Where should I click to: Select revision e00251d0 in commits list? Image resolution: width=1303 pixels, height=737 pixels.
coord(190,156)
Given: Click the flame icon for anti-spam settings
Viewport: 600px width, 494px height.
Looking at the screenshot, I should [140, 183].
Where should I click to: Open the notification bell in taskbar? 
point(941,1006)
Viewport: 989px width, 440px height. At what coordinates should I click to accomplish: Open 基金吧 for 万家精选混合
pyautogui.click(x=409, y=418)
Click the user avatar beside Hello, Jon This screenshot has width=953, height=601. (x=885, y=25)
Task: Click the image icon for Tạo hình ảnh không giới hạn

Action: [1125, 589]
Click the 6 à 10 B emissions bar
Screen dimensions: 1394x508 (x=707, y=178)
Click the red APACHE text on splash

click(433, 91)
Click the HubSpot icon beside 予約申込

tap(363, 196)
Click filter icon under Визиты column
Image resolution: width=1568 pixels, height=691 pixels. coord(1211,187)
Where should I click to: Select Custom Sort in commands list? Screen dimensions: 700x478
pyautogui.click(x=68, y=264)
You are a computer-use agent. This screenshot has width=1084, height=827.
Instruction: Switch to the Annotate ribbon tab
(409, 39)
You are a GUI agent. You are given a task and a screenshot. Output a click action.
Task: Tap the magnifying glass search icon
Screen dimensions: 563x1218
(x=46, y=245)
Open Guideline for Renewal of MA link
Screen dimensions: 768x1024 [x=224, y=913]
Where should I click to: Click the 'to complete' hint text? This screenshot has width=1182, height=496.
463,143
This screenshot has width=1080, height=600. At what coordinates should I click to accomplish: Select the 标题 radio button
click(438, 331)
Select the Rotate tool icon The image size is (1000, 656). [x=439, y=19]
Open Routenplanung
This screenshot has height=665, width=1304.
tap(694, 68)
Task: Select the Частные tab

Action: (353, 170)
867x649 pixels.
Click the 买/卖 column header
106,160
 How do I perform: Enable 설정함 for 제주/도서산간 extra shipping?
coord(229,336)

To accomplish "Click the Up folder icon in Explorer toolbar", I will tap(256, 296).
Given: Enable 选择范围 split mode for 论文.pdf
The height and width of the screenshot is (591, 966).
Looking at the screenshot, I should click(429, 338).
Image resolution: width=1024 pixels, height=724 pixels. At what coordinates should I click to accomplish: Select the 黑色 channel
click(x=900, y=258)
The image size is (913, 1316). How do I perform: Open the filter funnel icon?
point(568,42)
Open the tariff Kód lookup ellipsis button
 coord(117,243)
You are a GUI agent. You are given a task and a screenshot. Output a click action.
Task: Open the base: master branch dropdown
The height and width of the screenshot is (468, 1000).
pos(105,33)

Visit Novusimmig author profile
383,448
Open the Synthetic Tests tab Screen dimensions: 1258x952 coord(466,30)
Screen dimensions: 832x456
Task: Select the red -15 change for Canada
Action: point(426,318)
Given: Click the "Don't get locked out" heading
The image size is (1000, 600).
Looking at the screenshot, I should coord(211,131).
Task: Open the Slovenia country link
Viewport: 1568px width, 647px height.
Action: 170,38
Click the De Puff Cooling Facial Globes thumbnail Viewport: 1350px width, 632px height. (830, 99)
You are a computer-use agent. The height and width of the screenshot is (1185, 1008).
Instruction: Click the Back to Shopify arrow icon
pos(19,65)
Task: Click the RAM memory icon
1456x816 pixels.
==========
Find, please, how many lines in the data include the word "agent", and put down that number only.

4